W audycji Polskiego Radia 24 dotyczącej rosyjskich wyborów wzięli udział Agnieszka Legucka oraz Adam Eberhardt. Zdaniem prof. Agnieszki Leguckiej “test sprawności administracyjnej, propagandowej, represyjnej systemu putinowskiego zdano na tyle, na ile oczekiwano”.
– Po to, żeby ustabilizować sytuację i trwać dalej w określonym właśnie sparaliżowanym systemie putinowskim
– dodała prof.

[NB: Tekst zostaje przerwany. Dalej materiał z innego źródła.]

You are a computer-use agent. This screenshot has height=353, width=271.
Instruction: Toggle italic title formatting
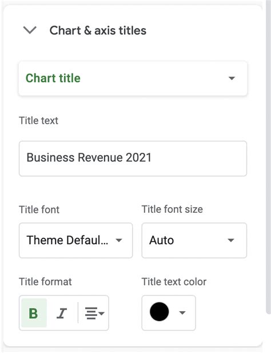tap(62, 313)
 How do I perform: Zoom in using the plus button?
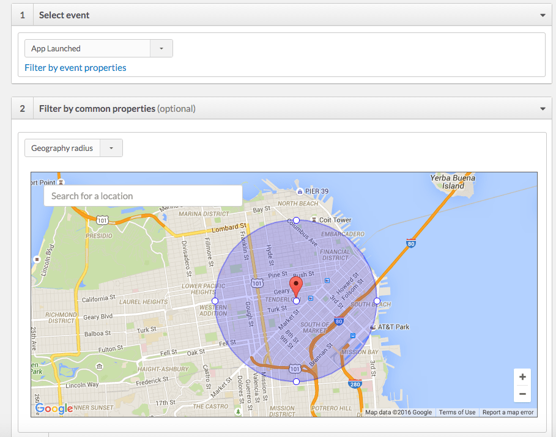coord(522,376)
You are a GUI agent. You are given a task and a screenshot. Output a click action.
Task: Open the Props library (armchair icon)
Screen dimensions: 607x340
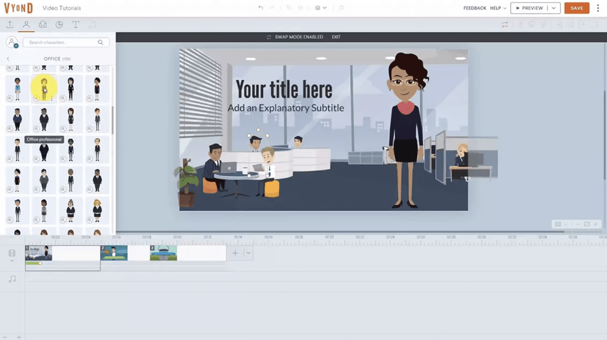click(43, 25)
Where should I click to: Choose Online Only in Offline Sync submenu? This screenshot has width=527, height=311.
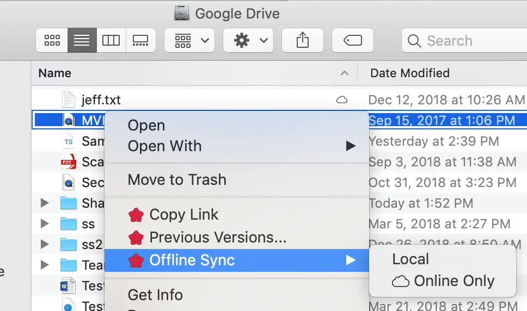(443, 281)
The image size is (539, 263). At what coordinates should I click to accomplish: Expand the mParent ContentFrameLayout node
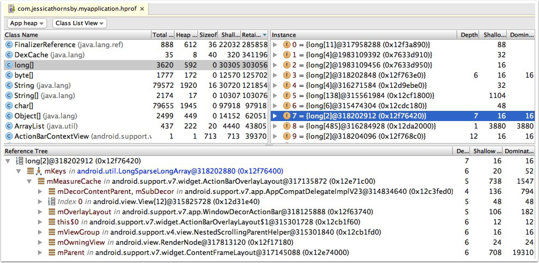[41, 253]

Polskiego Instytutu Spraw Międzynarodowych.
Z kolei w opinii dyrektora Ośrodka Studiów Wschodnich “kwestię głosowania trudno nazwać wyborami”. Eberhardt podkreślił także, iż na listach nie było właściwie żadnych realnie opozycyjnych kandydatów dopuszczonych do wyboru.
– Mechanizm jest dobrze naoliwiony, poziom fałszerstw jest oczywiście olbrzymi
– dodał dyrektor OSW im. Marka Karpia
Przypomnijmy, po przeliczeniu 100 proc. głosów w wyborach parlamentarnych w Rosji rządząca partia Jedna Rosja zdobyła 49,82 proc. głosów. Drugi najwyższy wynik uzyskała Komunistyczna Partia Federacji Rosyjskiej (KPRF) z poparciem 18,93 proc. głosów. Pięcioprocentowy próg wyborczy przekroczyły także Liberalno-Demokratyczna Partia Rosji (LDPR) dowodzona przez Władimira Żyrinowskiego, Partia Sprawiedliwa Rosja-Za Prawdę oraz partia Nowi Ludzie.
Chcesz być na bieżąco? Czytaj codziennie MediaNarodowe.com
Wyniki bez niespodzianek
Przy okazji wyborów do VIII Dumy Państwowej wprowadzono dwa nowe rozwiązania: głosowanie trwało trzy dni i można w nim było uczestniczyć online, choć tylko w Moskwie, Sewastopolu, w okręgach murmańskim, kurskim, niżnonowogrodzkim, rostowskim i jarosławskim. Pomysł uznano za udany, bo zagłosowało 95 proc. zarejestrowanych osób.
Nowością było także radykalne rozprawienie się z opozycją jeszcze przed głosowaniem. Przez liczne prawne regulacje opozycjoniści trafiali bowiem na listę organizacji ekstremistycznych. Niezależne media niszczono natomiast statusem „agentów zagranicznych”, a prodemokratyczne NGO-sy etykietą „organizacji niepożądanych”.
Wydarzenia wokół rosyjskich wyborów nie powinny jednak nikogo szokować po ostatnich ekscesach podczas wyborów prezydenckich w Stanach Zjednoczonych. Także burzliwa sytuacja panująca od ponad roku na Białorusi mimowolnie zasłania kontrowersje związane z wyborami w Rosji. Z kolei w Polsce wszyscy dobrze pamiętamy wybory samorządowe z 2014 roku, kiedy to padło ponad 2,5 mln głosów nieważnych, co stanowiło aż 18% wszystkich oddanych głosów.